EXERCISE PROMPT
Only the lines below from the one with "Where should I click to: Click the Tottenham" through the one with "Click the Help & Support question mark icon" are to be written out, exactly and without any images.

START ENTRIES SHOWN

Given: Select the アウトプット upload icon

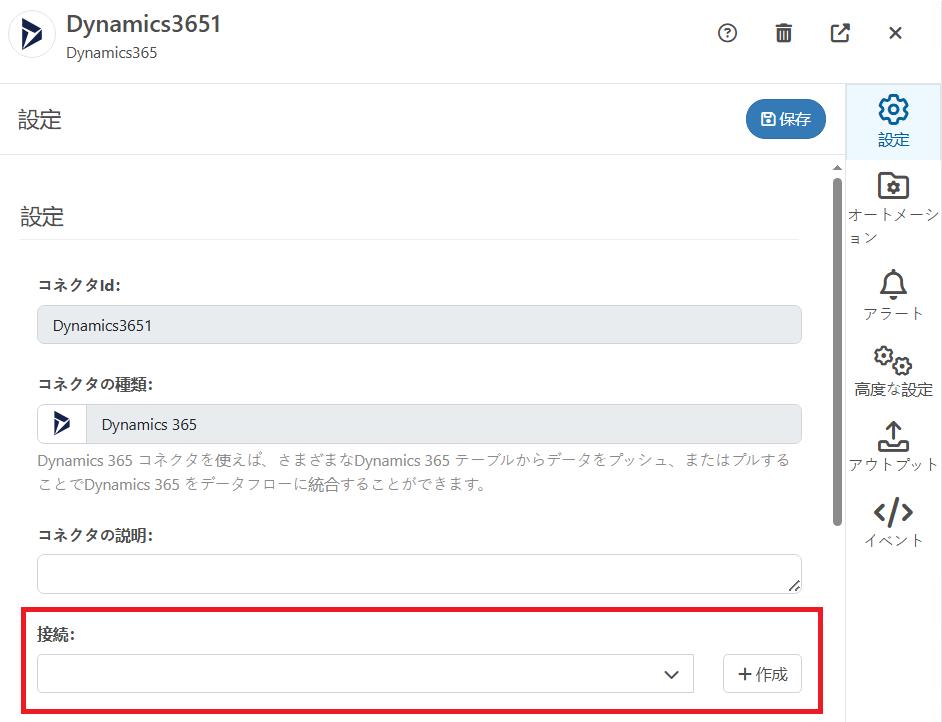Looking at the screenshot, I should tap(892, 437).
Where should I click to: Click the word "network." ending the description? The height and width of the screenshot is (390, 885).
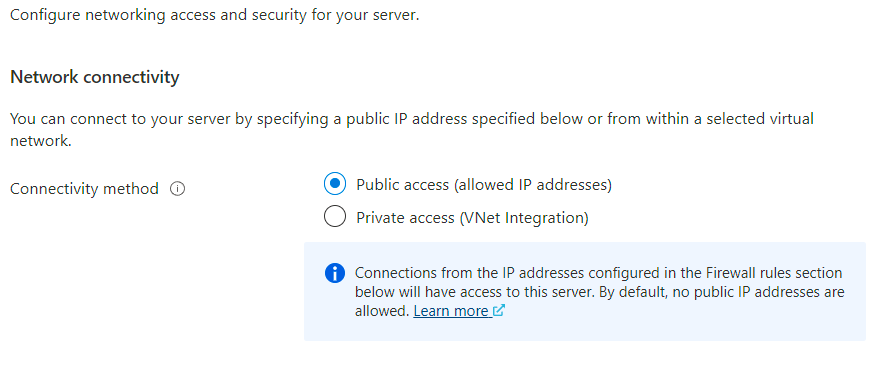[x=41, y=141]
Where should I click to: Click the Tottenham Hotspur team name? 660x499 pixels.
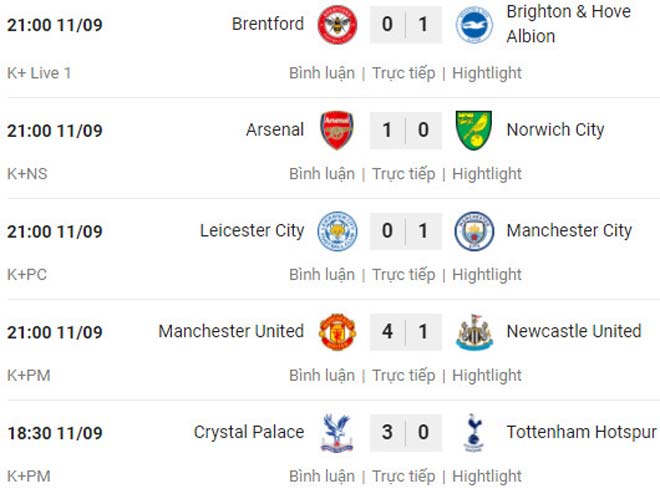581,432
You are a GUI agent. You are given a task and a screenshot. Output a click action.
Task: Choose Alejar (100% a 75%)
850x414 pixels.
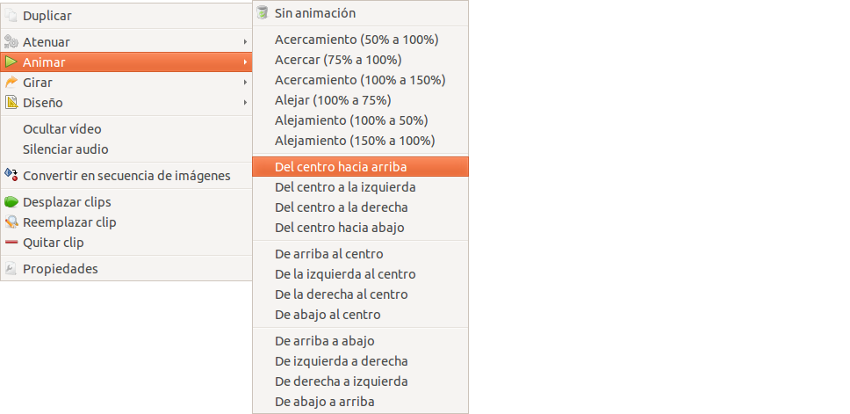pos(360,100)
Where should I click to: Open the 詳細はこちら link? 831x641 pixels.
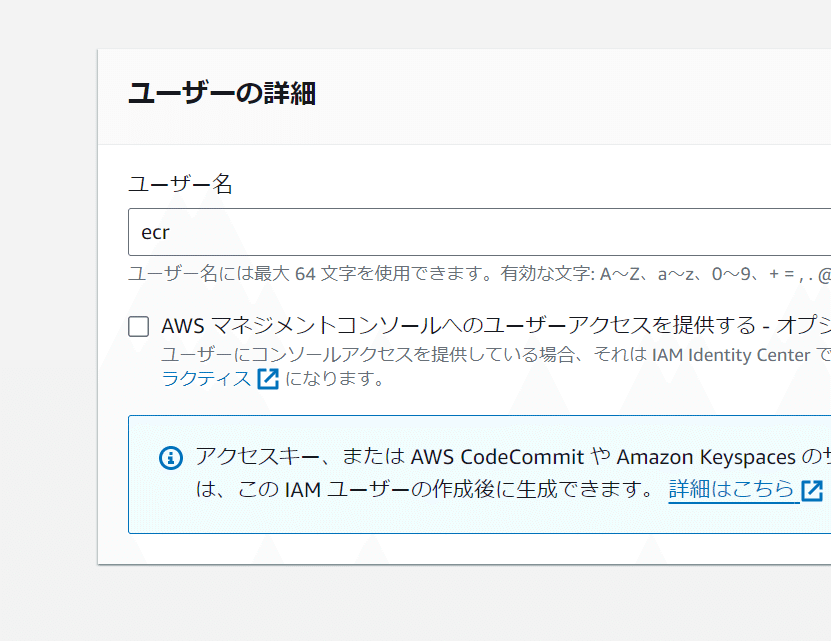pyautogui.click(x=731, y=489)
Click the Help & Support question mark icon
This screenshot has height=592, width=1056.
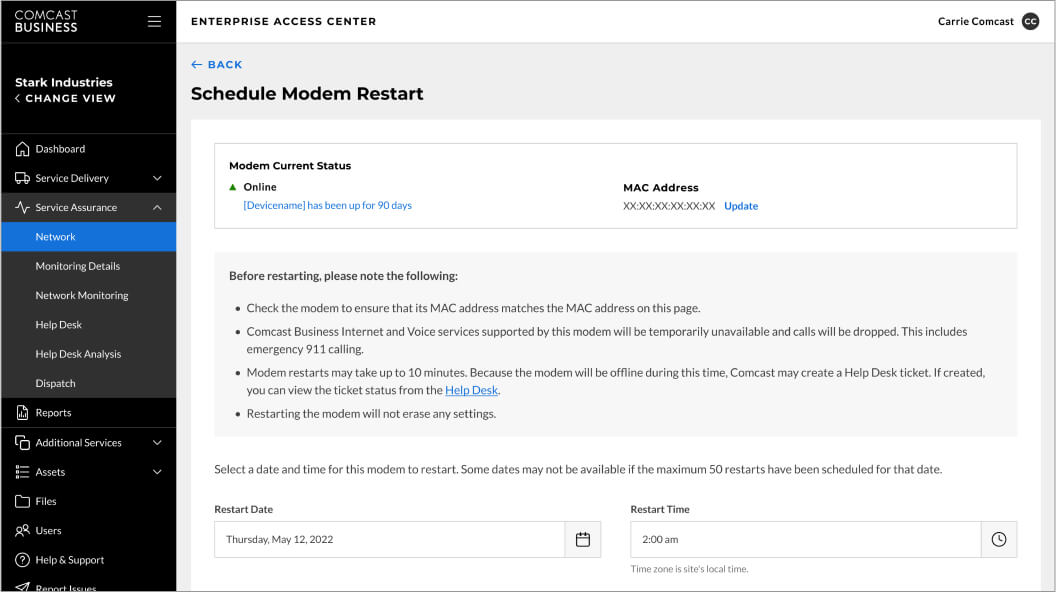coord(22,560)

END ENTRIES SHOWN
START ENTRIES SHOWN

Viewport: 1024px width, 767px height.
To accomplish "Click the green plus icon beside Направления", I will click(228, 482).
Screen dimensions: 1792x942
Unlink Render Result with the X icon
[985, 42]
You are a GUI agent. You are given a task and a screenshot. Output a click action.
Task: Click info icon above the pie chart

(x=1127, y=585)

END ENTRIES SHOWN
START ENTRIES SHOWN

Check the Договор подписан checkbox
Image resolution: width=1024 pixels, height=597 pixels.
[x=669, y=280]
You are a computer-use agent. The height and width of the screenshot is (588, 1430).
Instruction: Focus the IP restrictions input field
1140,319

END ENTRIES SHOWN

TASK ANSWER
Where should I click to: Click the Tottenham Hotspur team name? 660x499 pixels.
581,432
You are a GUI agent. You are given a task and a screenshot. Output a click action.
Task: Choose Alejar (100% a 75%)
850x414 pixels.
pos(360,100)
Where should I click to: Open the 詳細はこちら link? 831x641 pixels.
pyautogui.click(x=731, y=489)
Click the Help & Support question mark icon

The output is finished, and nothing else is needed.